Desde a retomada do Bolsa Família pelo governo federal, em março de 2023, mais de 166 mil lares no Rio Grande do Sul superaram a pobreza e deixaram o programa. A informação é da Secretaria de Comunicação Social da Presidência da República, que atribui os desligamentos ao fato de esses beneficiários terem saído da pobreza após conseguirem emprego com carteira assinada ou investirem no empreendedorismo.
São núcleos que passaram a ter renda acima do limite de R$ 218 por pessoa na chamada “Regra de Proteção” ou já cumpriram o prazo previsto para permanência na modalidade. Criada no âmbito do novo modelo do Bolsa Família, a nova regra permite que a continuidade do recebimento de 50% do benefício por até 12 meses, desde que a renda per capita do grupo permaneça abaixo de R$ 706. O objetivo é garantir uma transição segura a tais famílias.
Somente em maio de 2026, mais de 7,7 mil famílias gaúchas deixaram o programa social.
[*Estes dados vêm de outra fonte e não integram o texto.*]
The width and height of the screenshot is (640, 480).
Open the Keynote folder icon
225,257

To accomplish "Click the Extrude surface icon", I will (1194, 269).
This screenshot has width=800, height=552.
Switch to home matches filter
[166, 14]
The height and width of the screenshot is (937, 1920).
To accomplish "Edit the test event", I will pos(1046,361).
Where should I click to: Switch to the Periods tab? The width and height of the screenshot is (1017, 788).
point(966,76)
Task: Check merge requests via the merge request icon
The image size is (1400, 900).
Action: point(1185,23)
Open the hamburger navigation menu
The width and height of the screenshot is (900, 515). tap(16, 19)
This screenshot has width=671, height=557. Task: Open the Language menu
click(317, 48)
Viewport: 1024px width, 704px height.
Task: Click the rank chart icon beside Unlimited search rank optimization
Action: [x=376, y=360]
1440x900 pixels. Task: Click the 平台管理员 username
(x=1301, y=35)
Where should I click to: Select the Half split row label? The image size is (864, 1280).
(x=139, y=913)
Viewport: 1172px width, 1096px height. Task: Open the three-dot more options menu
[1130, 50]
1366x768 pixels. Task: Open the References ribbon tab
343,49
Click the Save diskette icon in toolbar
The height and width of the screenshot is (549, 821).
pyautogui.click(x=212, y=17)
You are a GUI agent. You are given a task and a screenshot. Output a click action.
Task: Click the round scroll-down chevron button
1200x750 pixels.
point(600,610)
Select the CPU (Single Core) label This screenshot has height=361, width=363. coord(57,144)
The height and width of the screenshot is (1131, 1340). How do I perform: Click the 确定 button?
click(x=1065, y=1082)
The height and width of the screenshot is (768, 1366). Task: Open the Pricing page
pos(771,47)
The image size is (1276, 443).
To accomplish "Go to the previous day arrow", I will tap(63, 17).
Porto Alegre foi o município gaúcho com maior número de desligamentos no período (1.195), seguido por Pelotas (279), Viamão (271), Canoas (257) e Gravataí (207). São Leopoldo (188), Bagé (185), Alvorada (176), Santa Maria (175) e Caxias do Sul (165) completam a “top 10”.
Situação nacional
Já em âmbito nacional, são mais de 5,1 milhões de núcleos que deixaram o Bolsa Família entre março de 2023 e maio de 2026. Unidades federativas com maior número de desligamentos: São Paulo (745,6 mil), Distrito Federal (546 mil), Bahia (487,6 mil), Minas Gerais (430,2 mil) e Rio de Janeiro (393,7 mil).
Já no que se refere às capitais, a paulista está no topo do ranking com 7.312 famílias deixando o programa no período. Na sequência aparecem Rio de Janeiro (4.387), a cearense Fortaleza (3.790), a baiana Salvador (3.095) e Brasília (1.896).
Emprego
“O novo modelo estimula o emprego”, ressalta o titular do Ministério do Desenvolvimento e Assistência Social, Família e Combate à Fome, Wellington Dias. As 5,1 milhões de famílias que deixaram o benefício ao longo desses mais de três anos saíram da pobreza, porque passaram a ter um emprego ou começaram a empreender.”
Dados do Cadastro Geral de Empregados e Desempregados (Caged) apontam que 80% das vagas com carteira assinada criadas no primeiro trimestre deste ano foram ocupadas por cidadãos inscritos no Cadastro Único (CadÚnico) .
Além disso, um estudo da Fundação Getúlio Vargas (FGV) revela que a renda dos trabalhadores mais pobres cresceu 10,7% no ano passado, acima da média nacional. A alta é atribuída a fatores como a geração de empregos formais e a “Regra de Proteção” do Bolsa Família.
“Os números confirmam estatísticas relacionadas à presença dos beneficiários no mercado formal”, acrescenta Wellington Dias. “Com isso, refutam-se afirmações infundadas de que as famílias não querem arranjar emprego por receberem o benefício.”